The companies have become the primary source of cash for the housing market as banks and brokers, battered by $480 billion of losses and writedowns from subprime-contaminated securities, reduce lending. Fannie and Freddie were responsible for more than 80 percent of the mortgage bonds created in the first quarter, Ofheo said.

"The markets care as much about the government's comments about us, especially in this market," Fannie General Counsel Beth Wilkinson said in an interview. "If there's any kind of mixed message during a very volatile market it could be very detrimental to the GSEs and therefore the economy."

Marines in Lebanon

Mudd, the son of former CBS Evening News reporter Roger Mudd, has some experience with crisis management. While a first lieutenant in the Marines, he led the first platoon airlifted into Beirut on Oct. 24, 1983, one day after a truck bomb leveled a barracks that housed Marines dispatched as peacekeepers during Lebanon's civil war.

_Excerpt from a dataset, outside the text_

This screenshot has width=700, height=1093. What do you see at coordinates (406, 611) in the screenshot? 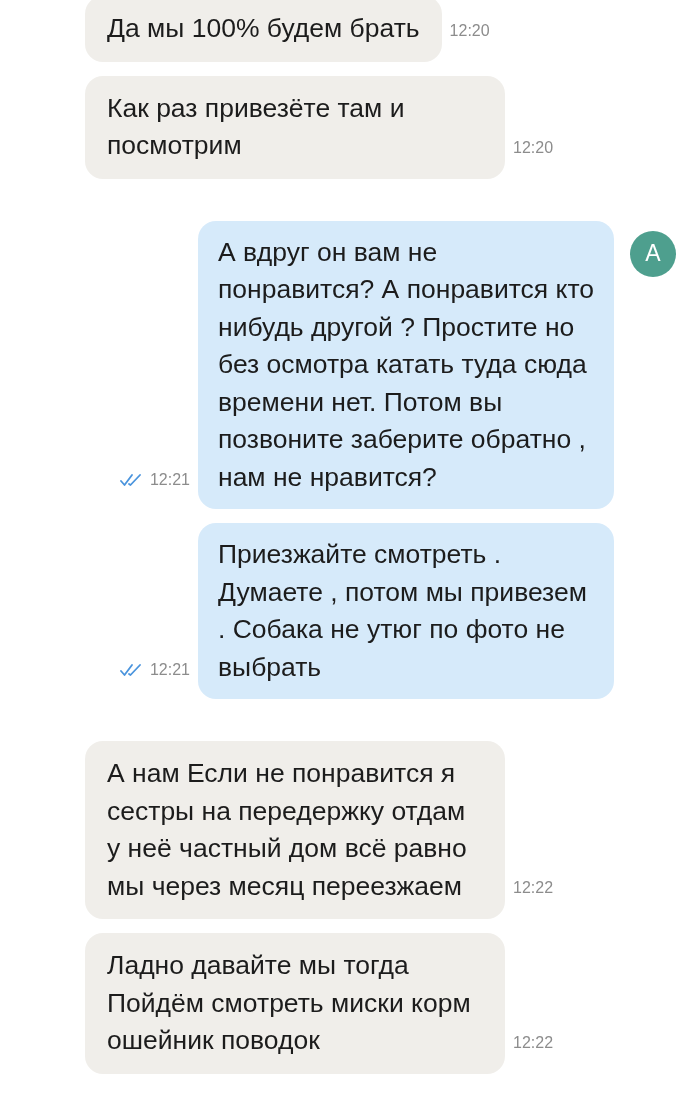
I see `message-bubble: Приезжайте смотреть . Думаете , потом мы привезем . Собака не утюг по фото не выбрать` at bounding box center [406, 611].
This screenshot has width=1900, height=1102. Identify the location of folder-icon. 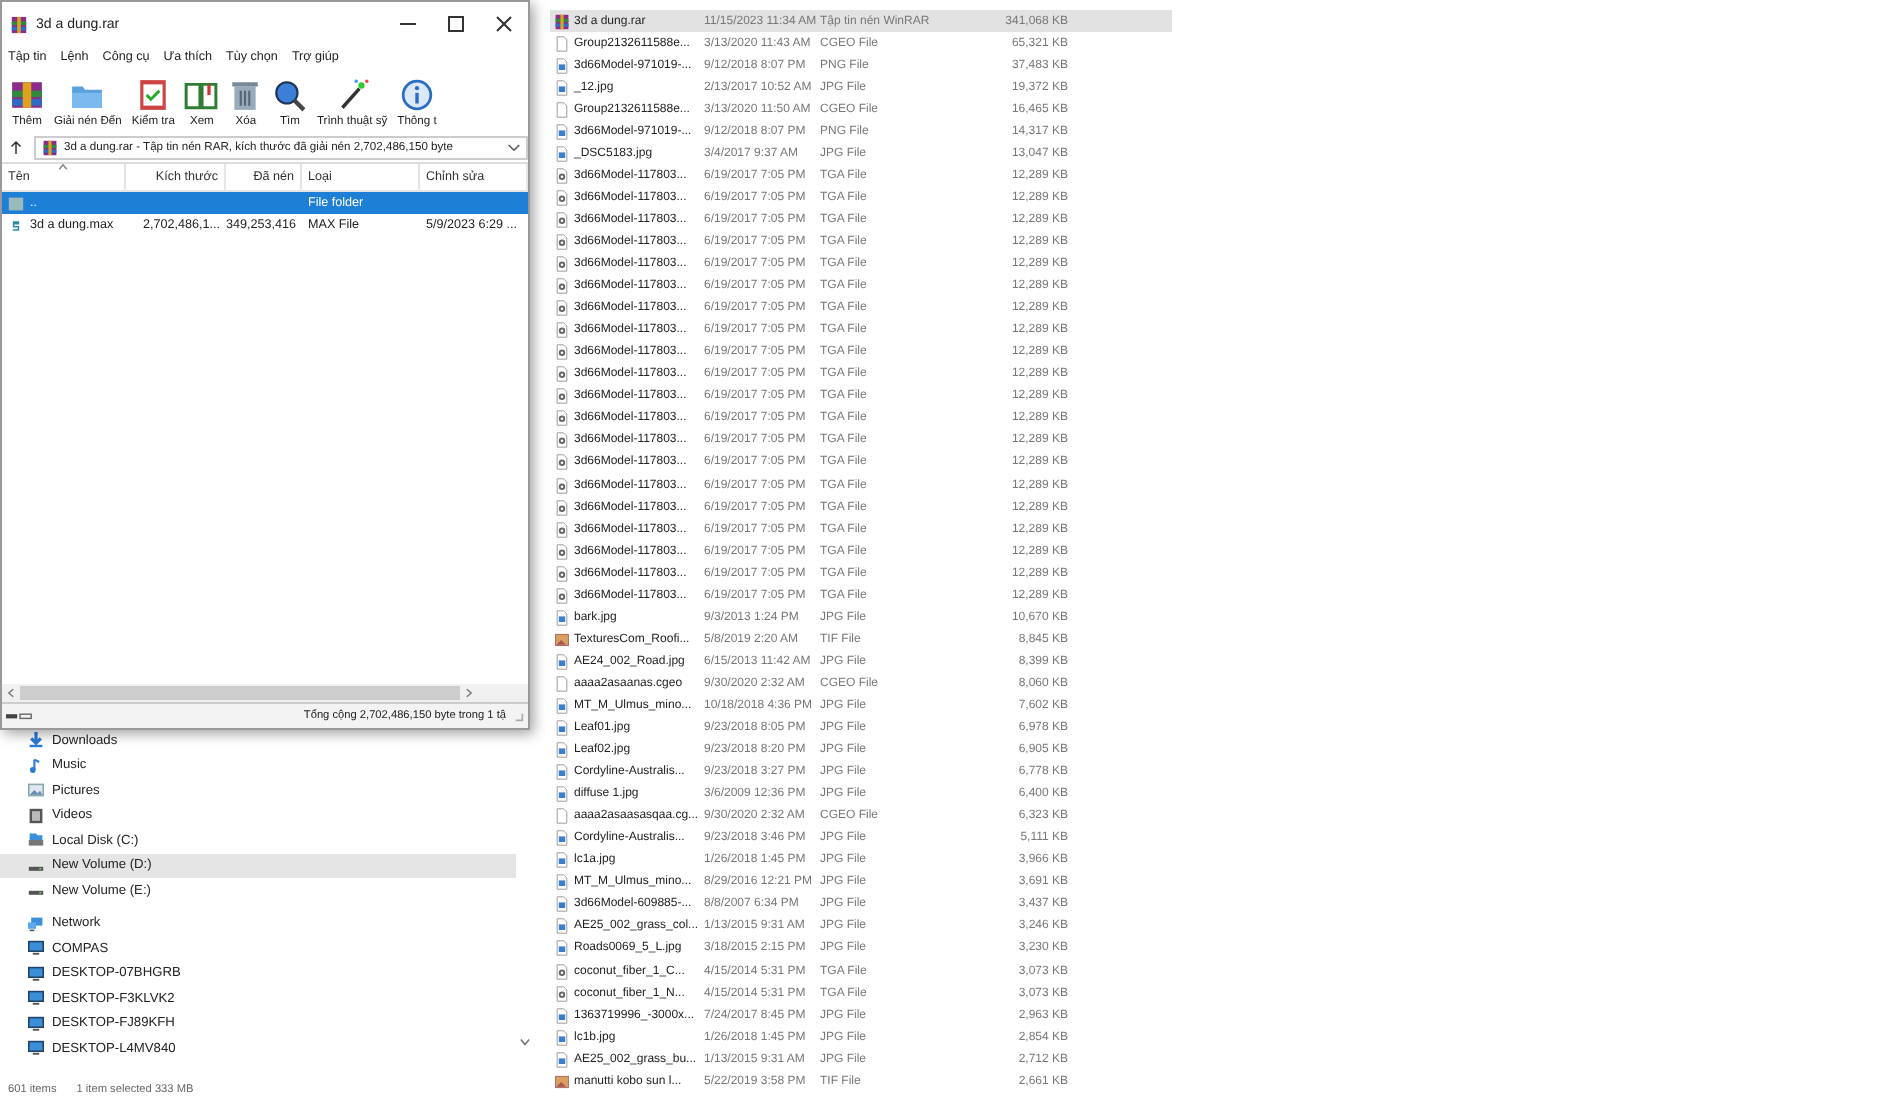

He ran General Electric Capital Corp.'s Asian businesses during the region's slump in 1998. In 2004, four years after joining Fannie as chief operating officer, he took over for CEO Franklin Raines as the company tried to recover from an $11 billion accounting restatement and securities fraud charges.

"You develop a pretty simple, straightforward set of priorities and marching orders," said Mudd, who'd canceled plans to spend summer weekends with his wife and four children at their rented vacation home in Nantucket. As the declines steepened, his wife flew home to support him, leaving the kids with her sister.

Yields Narrow

Yields on Fannie five-year debt narrowed to within 76 basis points of Treasuries. Fannie shares rose 1 cent today to $11.83 on the New York Stock Exchange, up from a 16-year low of $7.07 on July 15. Freddie declined 46 cents, or 5.8 percent, to $7.52, compared with its 16-year low of $5.26 the same day.

"Given the circumstances, he's done a pretty good job," David Dreman, chairman of Dreman Value Management LLC in Jersey City, New Jersey, said of Mudd. Dreman's firm held 10.4 million of Fannie shares at the end of March. He said he added to those holdings last quarter, though is "holding tight" now.

Fannie reports second-quarter results this month, and will likely announce a loss of 74 cents a share, or about $730 million, according to the average estimate of 11 analysts surveyed by Bloomberg. Freddie may report a loss of 60 cents, or about $388 million.